Task directions »
For the records below, output every line from the one holding "Image resolution: width=717" through the final line, unaltered, and no other lines.

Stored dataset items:

┌──

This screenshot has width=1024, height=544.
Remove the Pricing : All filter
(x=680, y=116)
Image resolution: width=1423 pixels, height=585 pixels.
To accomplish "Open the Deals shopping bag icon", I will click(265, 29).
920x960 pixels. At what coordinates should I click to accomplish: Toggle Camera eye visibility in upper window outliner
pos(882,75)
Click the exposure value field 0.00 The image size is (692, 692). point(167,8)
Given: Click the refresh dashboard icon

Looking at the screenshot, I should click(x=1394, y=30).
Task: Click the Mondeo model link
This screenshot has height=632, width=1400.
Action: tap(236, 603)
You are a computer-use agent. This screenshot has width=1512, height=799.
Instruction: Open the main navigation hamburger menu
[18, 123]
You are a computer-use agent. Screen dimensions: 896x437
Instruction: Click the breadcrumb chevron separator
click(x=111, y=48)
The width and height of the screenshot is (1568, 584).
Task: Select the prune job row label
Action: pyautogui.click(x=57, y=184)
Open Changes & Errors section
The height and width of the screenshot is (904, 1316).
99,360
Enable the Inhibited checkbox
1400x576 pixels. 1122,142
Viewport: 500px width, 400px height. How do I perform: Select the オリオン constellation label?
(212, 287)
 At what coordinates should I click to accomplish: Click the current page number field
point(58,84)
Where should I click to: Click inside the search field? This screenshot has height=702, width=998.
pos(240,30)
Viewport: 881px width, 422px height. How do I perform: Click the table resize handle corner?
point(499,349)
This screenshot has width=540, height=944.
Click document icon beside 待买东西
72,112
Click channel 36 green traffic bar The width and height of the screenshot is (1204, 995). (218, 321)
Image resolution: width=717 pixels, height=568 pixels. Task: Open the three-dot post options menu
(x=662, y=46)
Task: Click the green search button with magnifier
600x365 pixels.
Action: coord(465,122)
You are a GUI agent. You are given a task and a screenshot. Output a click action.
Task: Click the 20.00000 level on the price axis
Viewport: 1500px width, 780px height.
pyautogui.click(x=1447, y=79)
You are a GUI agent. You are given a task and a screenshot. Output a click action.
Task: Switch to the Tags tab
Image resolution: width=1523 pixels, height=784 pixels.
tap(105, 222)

└──

Output for this exercise »
Image resolution: width=717 pixels, height=568 pixels. Task: Open the three-dot post options menu
(x=662, y=46)
Task: Click the green search button with magnifier
600x365 pixels.
Action: coord(465,122)
You are a GUI agent. You are given a task and a screenshot. Output a click action.
Task: Click the 20.00000 level on the price axis
Viewport: 1500px width, 780px height.
pyautogui.click(x=1447, y=79)
You are a GUI agent. You are given a task and a screenshot. Output a click action.
Task: Switch to the Tags tab
Image resolution: width=1523 pixels, height=784 pixels.
tap(105, 222)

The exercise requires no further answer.